If you answered no to any of those, you have a mobile problem. And in Rwanda, a mobile problem is a business problem.
The numbers don’t lie
Over 80% of internet users in Rwanda access the web primarily through their phones. Not as a secondary device — as their only device. Many of your customers have never visited a website from a laptop. Their entire internet experience is a 6-inch screen on a phone that might be two generations old.
Google knows this too. Since 2019, Google has used mobile-first indexing — meaning it evaluates the mobile version of your site, not the desktop version, when deciding your search ranking. A beautiful desktop site with a broken mobile experience will rank poorly.

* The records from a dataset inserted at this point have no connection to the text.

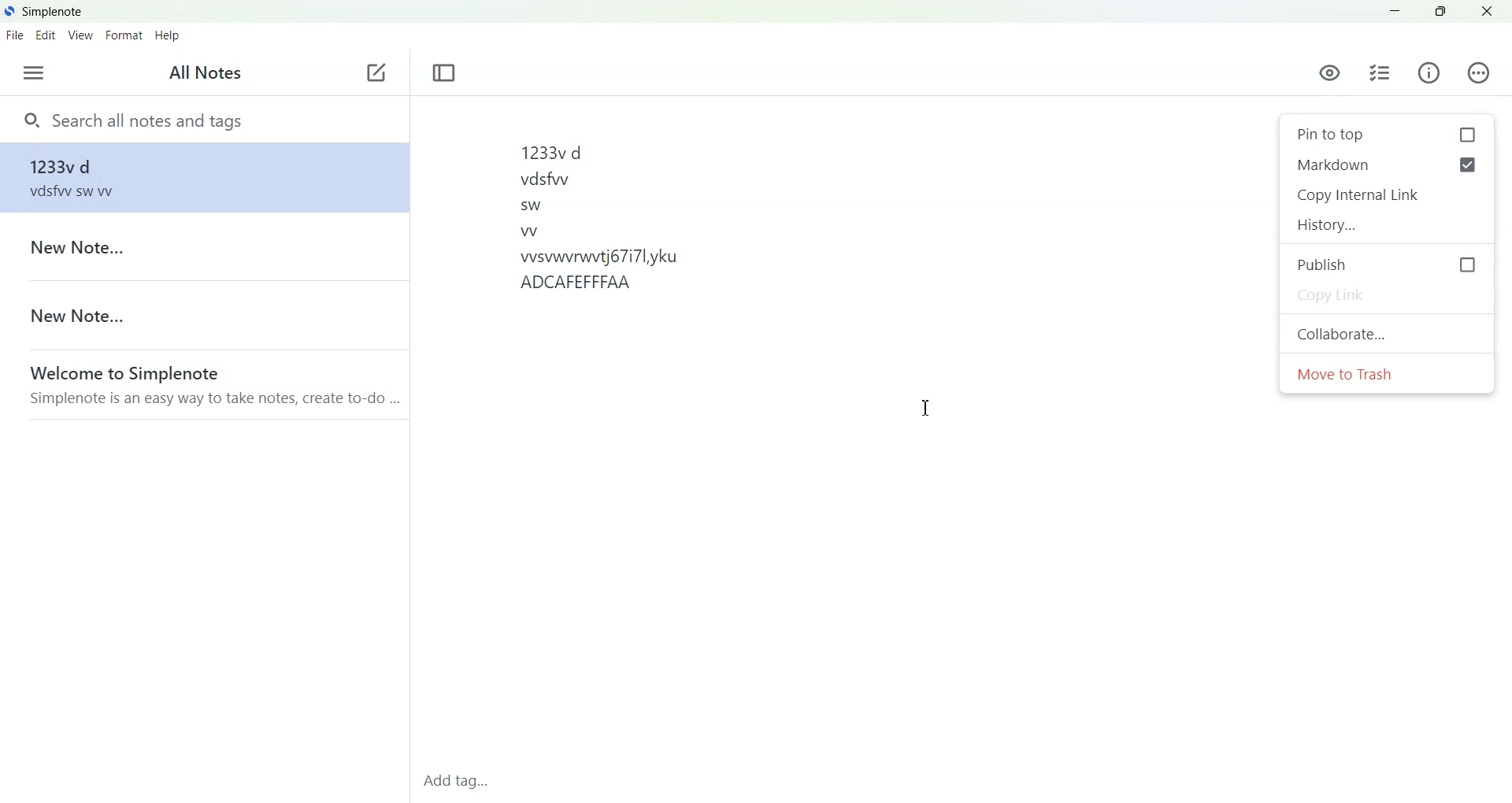  What do you see at coordinates (1387, 264) in the screenshot?
I see `Publish Checkbox` at bounding box center [1387, 264]. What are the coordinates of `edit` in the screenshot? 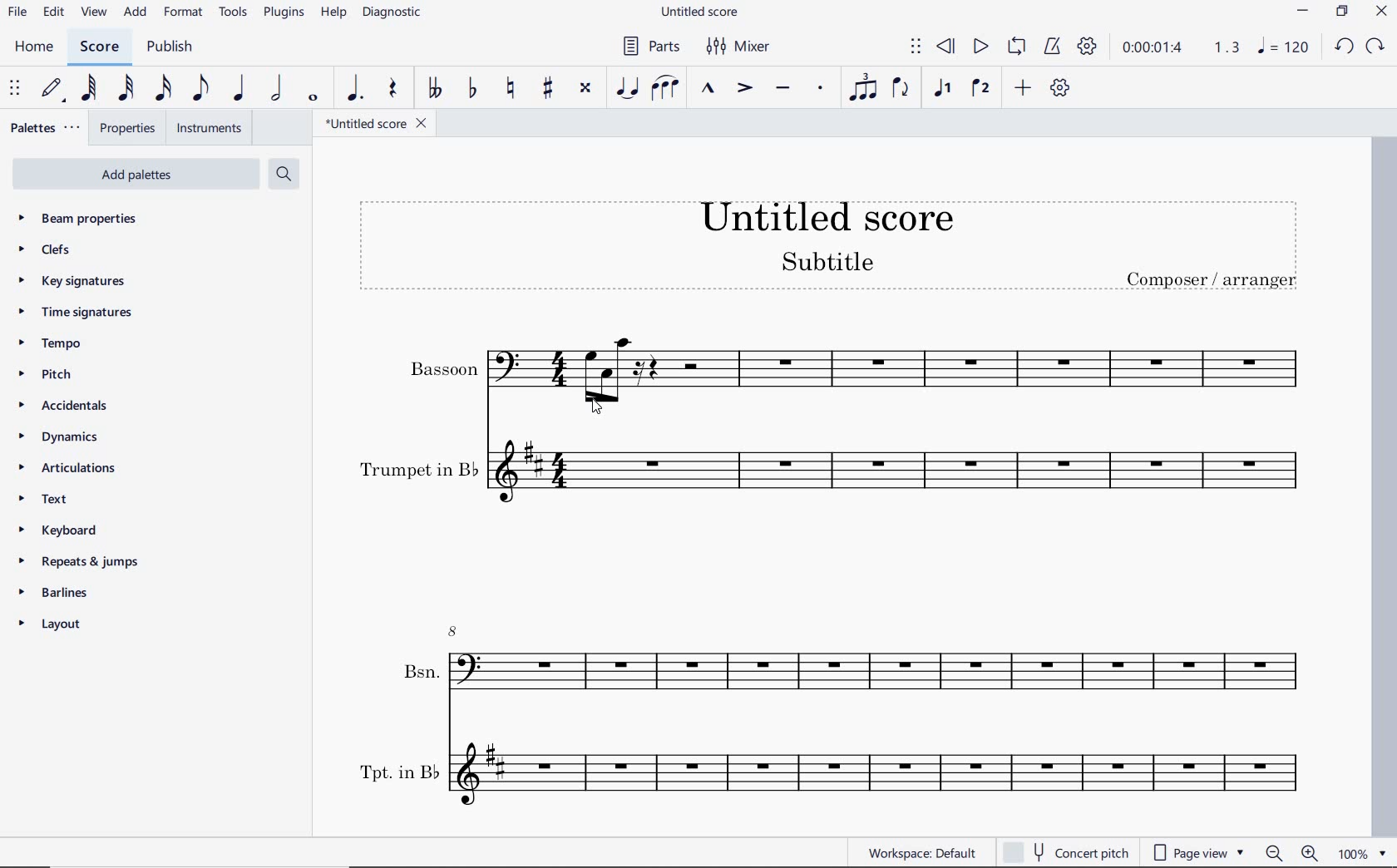 It's located at (53, 14).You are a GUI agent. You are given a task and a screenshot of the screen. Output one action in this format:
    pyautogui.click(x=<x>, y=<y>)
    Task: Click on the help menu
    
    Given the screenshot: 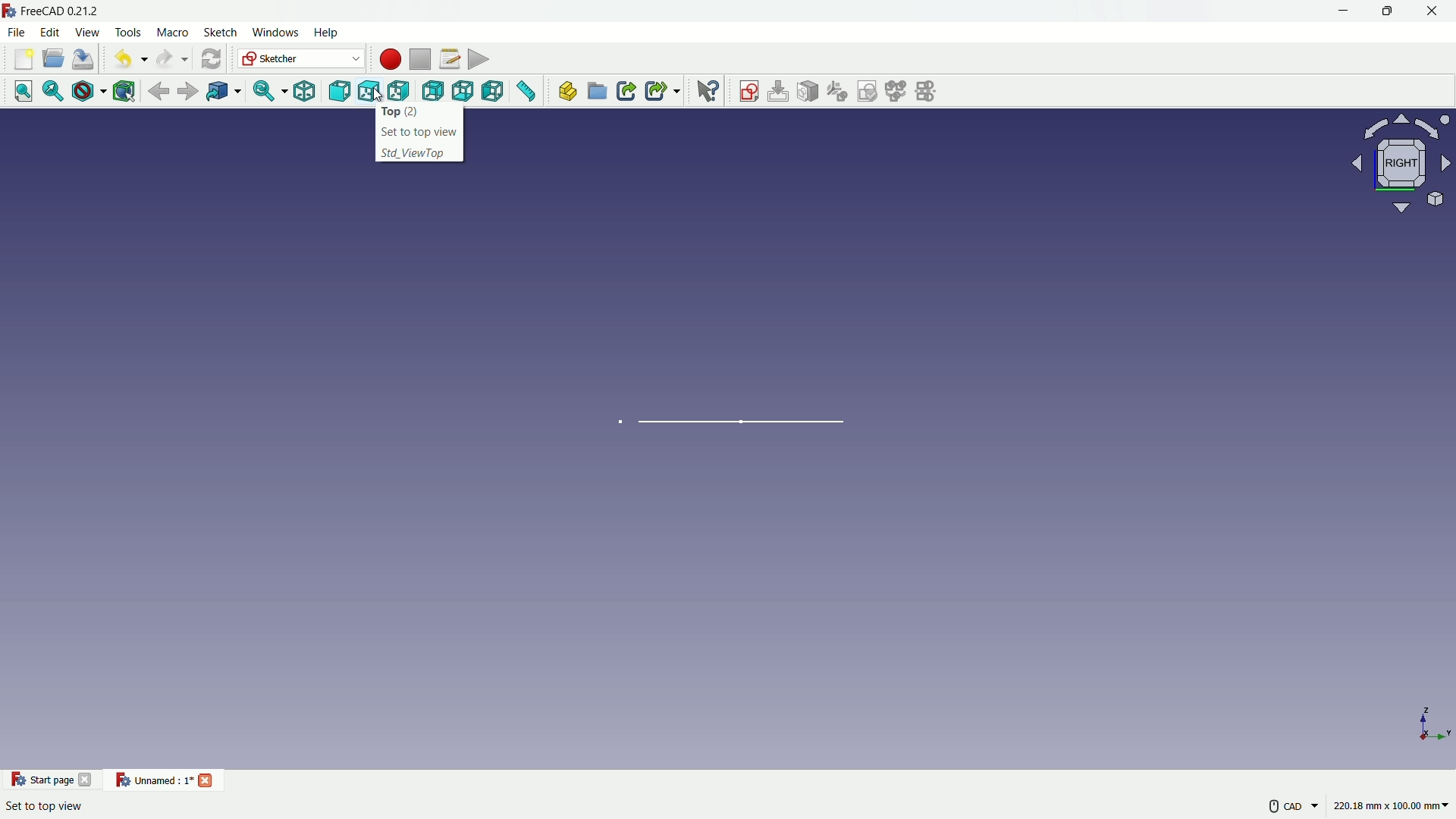 What is the action you would take?
    pyautogui.click(x=327, y=33)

What “mobile-ready” actually means
It’s not just about the screen fitting. A truly mobile-ready website:
- Loads fast on 3G/4G — not everyone is on fibre. Compress images, minimise code, use efficient hosting
- Has tap-friendly buttons — at least 44x44 pixels. Fat fingers on small screens need room
- Uses readable text without zooming — minimum 16px font size for body text
- Has a simple navigation — hamburger menu, clear sections, no dropdown mazes
- Doesn’t require horizontal scrolling — everything fits within the screen width
- Has click-to-call and click-to-WhatsApp — the two most common actions on mobile
The data cost problem
Here’s something most web developers outside Africa don’t think about: data costs money. A heavy website with uncompressed images and embedded videos burns through your visitor’s data plan. In a market where 54% of digital users spend over 20% of their minimum wage on connectivity, every megabyte matters.
A lean, fast-loading mobile site respects your customer’s data budget. It’s not just good design — it’s good business practice in the Rwandan context.
Testing your mobile experience
- Open your website on your own phone (not on WiFi — use mobile data)
- Try to find your phone number and tap to call
- Try to find your WhatsApp and tap to message
- Try to read your services page without zooming
- Ask three friends with different phones to do the same and tell you honestly
You can also use Google’s free PageSpeed Insights tool (search for it). Enter your URL and it’ll give you a mobile score from 0–100. If you’re below 50, your mobile experience is hurting you.
How to fix it
If your current website isn’t mobile-friendly, you have two options: fix it or replace it. Fixing an old site built on a dated framework can cost more than starting fresh.
Modern website services build mobile-first by default. Providers like Kisimenti design every site starting from the phone screen and scaling up to desktop — so your mobile experience is never an afterthought.
80% of your customers are on phones. Build for them first. Everything else is a nice-to-have.